Tech giants have joined the process. Apple integrated support for government-issued IDs into Apple Wallet. The company claims that data is encrypted and inaccessible to itself. However, user skepticism grows proportionally with the speed of implementation.

Technical Vulnerabilities and the “Call Home” Function

Cybersecurity experts point out hidden threats within the standards of digital documents. Timothy Roff, a digital identity specialist, highlighted issues with ISO 18013, the standard underlying mDLs.

The regulation provides for a “server retrieval” mode of data access.
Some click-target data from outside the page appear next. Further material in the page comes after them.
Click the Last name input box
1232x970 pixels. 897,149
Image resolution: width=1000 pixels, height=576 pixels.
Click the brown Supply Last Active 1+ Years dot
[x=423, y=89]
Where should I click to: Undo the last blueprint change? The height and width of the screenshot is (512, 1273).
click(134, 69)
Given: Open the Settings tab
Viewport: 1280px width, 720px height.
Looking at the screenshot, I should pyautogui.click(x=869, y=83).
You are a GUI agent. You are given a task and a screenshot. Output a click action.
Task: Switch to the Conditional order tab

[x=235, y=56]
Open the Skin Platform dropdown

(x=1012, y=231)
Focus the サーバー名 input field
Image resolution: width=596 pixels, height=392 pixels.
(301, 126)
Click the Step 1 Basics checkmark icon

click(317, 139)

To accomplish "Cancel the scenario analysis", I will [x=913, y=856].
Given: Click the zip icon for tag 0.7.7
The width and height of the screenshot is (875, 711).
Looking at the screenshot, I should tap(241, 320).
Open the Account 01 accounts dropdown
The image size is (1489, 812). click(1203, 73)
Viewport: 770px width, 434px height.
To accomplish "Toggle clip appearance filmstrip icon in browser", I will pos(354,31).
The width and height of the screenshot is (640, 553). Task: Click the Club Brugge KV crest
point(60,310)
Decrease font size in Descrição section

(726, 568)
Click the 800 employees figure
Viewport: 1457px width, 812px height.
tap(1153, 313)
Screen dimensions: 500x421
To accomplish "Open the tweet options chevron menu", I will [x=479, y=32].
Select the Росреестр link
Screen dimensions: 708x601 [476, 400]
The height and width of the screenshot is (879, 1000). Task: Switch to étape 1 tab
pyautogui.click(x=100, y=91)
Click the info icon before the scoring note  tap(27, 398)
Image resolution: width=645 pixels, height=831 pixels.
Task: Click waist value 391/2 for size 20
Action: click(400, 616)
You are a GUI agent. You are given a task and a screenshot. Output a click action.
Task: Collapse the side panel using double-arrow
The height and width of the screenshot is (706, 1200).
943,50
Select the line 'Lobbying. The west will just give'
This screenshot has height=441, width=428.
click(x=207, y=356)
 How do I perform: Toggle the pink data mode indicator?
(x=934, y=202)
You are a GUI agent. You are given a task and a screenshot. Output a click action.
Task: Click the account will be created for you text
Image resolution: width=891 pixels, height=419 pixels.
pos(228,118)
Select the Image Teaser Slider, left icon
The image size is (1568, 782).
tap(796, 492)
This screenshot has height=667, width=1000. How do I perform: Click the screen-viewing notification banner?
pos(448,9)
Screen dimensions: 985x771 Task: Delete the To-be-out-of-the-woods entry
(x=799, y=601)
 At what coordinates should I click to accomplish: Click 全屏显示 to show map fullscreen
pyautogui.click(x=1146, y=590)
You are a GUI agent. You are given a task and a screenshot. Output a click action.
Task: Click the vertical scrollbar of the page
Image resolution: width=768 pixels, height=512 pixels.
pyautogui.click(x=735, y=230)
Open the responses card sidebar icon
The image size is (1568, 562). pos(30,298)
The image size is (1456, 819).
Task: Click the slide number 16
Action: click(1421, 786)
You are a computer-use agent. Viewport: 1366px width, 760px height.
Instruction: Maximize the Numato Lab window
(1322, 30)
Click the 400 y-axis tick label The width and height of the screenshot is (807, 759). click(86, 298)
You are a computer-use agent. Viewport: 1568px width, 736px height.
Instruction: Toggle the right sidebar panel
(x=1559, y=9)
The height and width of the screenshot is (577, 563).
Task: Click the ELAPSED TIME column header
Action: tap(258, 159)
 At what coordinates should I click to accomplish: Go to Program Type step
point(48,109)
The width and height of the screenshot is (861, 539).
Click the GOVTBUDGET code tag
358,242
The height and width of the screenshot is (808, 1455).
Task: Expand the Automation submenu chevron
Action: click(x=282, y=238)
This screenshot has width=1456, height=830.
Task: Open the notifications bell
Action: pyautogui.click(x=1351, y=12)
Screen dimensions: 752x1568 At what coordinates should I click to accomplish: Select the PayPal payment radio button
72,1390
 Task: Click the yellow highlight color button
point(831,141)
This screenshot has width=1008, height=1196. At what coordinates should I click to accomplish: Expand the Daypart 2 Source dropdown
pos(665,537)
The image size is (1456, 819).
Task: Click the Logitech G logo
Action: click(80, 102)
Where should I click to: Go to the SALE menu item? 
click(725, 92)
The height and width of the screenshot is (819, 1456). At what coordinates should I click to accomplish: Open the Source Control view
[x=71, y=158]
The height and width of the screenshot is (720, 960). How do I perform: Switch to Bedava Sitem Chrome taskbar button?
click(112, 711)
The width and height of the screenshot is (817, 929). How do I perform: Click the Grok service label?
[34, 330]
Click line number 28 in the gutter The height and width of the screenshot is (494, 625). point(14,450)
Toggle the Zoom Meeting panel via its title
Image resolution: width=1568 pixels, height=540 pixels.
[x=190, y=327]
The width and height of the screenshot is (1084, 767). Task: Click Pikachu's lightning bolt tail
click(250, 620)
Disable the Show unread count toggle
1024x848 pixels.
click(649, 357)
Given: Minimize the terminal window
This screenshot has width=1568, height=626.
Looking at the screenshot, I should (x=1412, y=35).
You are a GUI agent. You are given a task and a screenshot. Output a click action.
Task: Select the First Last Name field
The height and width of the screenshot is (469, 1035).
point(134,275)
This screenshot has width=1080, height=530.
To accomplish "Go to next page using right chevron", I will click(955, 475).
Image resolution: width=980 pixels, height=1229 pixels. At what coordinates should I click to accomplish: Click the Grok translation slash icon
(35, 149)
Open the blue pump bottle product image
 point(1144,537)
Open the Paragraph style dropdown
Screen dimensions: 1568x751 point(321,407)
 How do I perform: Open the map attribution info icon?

This creates a risk of a “call home” mechanism, allowing the issuing authority (the government) to track where, when, and by whom the document was presented.

Citizens consider politicians’ promises not to use this function as insufficient guarantees of privacy protection.

The End of Anonymity Online

In the U.S. and Canada, the adoption of Digital ID is linked to bills on age verification and social media regulation. Notably, California’s NetChoice, LLC v. Bonta case. Users believe that requiring government IDs to use online services effectively destroys anonymity on the internet.

There are concerns that Digital ID data will be integrated with AI systems for profiling citizens. This would enable corporations and authorities to track not only movements but also digital footprints, consumer habits, and social connections.

Social Exclusion and Coercion

Critics point out the discriminatory nature of the technology. Mandatory smartphones for storing IDs exclude vulnerable populations, especially the elderly.

Discussions include the argument of “forced progress”: lacking a device or refusing to accept terms of use from Apple/Google could lead to civil rights violations—such as being unable to access banking, medical services, or even buy groceries. The situation is summed up by a phrase from a British sketch show: “the computer says no.”

Historical Memory and Distrust

Attitudes toward digital identification depend on historical experience and cultural context. In Eastern Europe, for example in Hungary, memories of totalitarian control evoke strong rejection of any form of state surveillance. In Sweden, despite high digitalization, citizens are skeptical of implanted NFC chips due to fears of monitoring.

The confrontation boils down to a choice between comfort and freedom. Governments seek full control over citizens, while society demands the right to privacy and protection from “digital authoritarianism.” Currently, neither side is willing to compromise.

Privacy as a New Luxury

Social stratification takes on a new form. The wealthy pay for the right to be “invisible” and interact with real people. The poor are condemned to live under constant surveillance by algorithms.

  • For the elite: meetings without phones, children’s education without screens, private clinics with live doctors, cash payments or anonymous tools;
  • For the masses: AR glasses tracking every glance, AI tutors for education, biometric identification for access to basic services.

Research from the Institute of Development Studies shows that digital IDs promoted under the banners of inclusion actually deepen inequality. People without smartphones or internet access, or with low digital literacy, are excluded from social participation. If access to bank accounts or benefits requires face recognition and a smartphone, poverty becomes synonymous with digital slavery.

Counterculture of Physical Media

In response to total digitalization, demand for analog experiences is rising—a conscious choice of physical interaction with the world. This is not nostalgia but a form of protecting personal sovereignty:

  • Cash: using cash becomes an act of civil disobedience against systems tracking every transaction. Financial privacy is seen as a fundamental part of freedom;
  • Physical media: vinyl, tapes, paper books can be remotely edited or confiscated by censors or due to license expiration;
  • Dumb phones: increasing sales of feature phones without GPS or apps are ways to escape data brokers’ reach.

The emerging class of “digital resisters” proves that technology should remain a tool in human hands, not a system defining social status. The right not to be digitized, recognized, or predicted by algorithms is becoming the main political demand of the decade.